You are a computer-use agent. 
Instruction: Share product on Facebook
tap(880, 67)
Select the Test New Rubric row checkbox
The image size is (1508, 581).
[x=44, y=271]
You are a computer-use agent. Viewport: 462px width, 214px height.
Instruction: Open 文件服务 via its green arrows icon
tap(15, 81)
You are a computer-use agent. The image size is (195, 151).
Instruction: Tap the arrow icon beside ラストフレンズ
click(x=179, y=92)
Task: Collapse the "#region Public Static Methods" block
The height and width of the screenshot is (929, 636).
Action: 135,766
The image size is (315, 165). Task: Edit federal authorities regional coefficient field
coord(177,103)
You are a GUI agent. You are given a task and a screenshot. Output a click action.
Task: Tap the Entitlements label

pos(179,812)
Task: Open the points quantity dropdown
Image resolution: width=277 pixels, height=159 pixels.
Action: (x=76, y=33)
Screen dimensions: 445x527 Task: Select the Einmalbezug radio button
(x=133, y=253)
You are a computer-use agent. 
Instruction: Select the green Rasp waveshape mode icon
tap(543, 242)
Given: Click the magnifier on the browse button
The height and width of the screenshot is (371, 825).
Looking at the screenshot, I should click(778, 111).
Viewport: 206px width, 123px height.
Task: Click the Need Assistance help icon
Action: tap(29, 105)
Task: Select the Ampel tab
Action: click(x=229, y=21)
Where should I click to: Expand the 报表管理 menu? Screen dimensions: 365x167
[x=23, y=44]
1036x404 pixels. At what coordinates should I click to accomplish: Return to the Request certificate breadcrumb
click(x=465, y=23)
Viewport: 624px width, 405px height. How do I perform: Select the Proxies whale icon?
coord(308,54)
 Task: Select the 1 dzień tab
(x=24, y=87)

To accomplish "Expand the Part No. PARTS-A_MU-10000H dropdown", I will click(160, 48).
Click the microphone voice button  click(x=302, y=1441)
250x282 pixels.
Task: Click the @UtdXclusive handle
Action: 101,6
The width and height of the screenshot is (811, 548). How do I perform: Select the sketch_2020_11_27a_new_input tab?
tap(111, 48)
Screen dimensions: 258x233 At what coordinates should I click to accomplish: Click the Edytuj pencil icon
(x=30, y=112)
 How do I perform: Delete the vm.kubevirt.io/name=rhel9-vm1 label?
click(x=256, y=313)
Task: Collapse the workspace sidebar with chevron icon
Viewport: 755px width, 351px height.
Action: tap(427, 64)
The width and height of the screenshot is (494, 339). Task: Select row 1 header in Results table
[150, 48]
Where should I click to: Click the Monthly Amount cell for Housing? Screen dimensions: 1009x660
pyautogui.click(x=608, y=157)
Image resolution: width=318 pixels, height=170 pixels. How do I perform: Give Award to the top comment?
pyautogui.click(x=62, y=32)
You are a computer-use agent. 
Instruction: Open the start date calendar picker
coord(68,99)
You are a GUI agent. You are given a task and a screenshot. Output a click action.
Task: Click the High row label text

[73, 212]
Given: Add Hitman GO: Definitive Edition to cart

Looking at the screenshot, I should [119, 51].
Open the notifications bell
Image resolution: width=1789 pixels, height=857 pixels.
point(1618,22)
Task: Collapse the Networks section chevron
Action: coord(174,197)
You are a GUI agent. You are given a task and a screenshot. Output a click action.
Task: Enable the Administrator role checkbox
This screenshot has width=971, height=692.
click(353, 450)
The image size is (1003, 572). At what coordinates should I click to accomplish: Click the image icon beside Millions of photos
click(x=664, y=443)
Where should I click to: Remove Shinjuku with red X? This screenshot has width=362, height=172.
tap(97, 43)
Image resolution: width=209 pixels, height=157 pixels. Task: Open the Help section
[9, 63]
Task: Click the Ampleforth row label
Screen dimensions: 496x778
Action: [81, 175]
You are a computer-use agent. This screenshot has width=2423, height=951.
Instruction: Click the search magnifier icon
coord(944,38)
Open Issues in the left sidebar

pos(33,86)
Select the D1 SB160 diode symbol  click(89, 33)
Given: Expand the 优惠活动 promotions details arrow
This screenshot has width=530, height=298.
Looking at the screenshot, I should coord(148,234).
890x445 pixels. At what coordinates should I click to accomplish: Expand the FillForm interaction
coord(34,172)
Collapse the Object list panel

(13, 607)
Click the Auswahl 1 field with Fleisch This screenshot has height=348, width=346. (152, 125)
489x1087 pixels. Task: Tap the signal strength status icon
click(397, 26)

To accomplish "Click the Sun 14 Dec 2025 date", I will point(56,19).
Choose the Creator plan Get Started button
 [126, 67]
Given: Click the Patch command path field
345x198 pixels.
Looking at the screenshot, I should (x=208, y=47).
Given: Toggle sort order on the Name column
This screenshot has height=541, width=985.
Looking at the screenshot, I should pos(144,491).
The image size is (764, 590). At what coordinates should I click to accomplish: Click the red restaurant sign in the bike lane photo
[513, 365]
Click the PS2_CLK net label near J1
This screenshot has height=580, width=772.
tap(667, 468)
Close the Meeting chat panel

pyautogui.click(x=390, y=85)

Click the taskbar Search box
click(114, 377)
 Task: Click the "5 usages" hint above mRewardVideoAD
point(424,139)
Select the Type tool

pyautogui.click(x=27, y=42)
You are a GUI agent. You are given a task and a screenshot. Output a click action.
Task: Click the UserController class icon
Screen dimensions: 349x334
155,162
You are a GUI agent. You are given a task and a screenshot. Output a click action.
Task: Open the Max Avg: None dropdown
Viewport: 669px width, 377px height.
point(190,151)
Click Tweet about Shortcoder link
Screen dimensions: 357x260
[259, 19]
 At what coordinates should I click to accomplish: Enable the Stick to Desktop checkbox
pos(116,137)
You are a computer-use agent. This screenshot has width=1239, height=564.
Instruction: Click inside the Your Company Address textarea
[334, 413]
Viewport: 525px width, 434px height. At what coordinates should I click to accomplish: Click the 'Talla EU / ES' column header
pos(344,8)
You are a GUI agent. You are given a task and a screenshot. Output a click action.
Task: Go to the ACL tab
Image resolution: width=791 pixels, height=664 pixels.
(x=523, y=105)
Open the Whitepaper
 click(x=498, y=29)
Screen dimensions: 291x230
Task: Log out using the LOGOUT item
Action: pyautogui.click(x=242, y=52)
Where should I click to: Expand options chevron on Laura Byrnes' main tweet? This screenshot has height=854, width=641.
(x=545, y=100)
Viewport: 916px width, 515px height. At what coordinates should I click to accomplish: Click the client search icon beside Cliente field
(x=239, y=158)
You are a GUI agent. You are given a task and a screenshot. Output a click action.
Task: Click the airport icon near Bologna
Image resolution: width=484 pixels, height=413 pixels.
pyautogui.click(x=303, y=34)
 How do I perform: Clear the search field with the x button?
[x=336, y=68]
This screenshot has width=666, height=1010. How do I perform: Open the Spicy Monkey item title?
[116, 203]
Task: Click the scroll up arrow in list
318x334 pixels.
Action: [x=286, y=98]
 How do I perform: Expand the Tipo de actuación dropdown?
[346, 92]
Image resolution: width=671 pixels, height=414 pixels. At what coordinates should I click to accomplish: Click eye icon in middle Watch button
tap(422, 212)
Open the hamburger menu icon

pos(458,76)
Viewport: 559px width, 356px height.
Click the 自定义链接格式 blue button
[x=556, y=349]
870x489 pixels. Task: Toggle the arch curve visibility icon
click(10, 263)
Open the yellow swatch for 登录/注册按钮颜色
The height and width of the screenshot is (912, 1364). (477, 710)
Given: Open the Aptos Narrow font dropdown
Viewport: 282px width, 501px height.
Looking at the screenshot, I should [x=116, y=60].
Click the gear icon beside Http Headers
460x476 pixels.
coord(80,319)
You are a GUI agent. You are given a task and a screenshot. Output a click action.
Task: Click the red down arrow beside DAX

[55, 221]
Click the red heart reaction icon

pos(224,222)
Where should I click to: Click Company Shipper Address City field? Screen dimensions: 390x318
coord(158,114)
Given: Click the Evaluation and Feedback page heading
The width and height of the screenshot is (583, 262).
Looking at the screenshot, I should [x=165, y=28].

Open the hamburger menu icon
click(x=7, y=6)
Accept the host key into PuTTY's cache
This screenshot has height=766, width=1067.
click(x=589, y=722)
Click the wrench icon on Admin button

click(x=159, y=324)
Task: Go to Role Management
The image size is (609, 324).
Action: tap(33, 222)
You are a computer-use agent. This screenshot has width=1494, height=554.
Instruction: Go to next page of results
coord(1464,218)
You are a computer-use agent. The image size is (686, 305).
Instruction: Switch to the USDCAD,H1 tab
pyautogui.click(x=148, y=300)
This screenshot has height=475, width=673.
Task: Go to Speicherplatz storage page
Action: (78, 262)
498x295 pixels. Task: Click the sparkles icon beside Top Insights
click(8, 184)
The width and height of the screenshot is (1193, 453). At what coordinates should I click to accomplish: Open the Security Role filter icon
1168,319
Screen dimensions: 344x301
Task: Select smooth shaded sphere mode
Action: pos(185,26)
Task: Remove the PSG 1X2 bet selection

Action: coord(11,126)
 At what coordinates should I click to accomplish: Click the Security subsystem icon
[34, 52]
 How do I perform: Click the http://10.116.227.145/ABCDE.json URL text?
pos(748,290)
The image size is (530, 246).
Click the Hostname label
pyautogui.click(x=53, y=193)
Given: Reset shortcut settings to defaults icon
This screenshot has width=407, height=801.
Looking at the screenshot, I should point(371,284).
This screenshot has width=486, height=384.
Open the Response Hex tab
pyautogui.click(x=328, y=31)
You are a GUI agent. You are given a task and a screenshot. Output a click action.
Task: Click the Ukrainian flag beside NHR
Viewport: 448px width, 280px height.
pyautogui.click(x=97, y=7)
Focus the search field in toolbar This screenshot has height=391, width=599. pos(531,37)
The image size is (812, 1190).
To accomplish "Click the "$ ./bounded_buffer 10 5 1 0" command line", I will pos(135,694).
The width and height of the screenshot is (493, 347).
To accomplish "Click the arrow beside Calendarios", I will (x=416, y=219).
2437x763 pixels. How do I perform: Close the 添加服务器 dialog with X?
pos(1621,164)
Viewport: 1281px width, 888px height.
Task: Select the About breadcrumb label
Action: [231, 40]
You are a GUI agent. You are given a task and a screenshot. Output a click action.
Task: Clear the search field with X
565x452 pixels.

- EXERCISE DIRECTIONS:
What are the lines, exactly as written above, from the line with "Image resolution: width=277" to the line with "Given: Click the magnifier", both included? Output only those.

- EXPECTED ANSWER:
Image resolution: width=277 pixels, height=159 pixels.
Action: (x=76, y=33)
Screen dimensions: 445x527 Task: Select the Einmalbezug radio button
(x=133, y=253)
You are a computer-use agent. 
Instruction: Select the green Rasp waveshape mode icon
tap(543, 242)
Given: Click the magnifier on the browse button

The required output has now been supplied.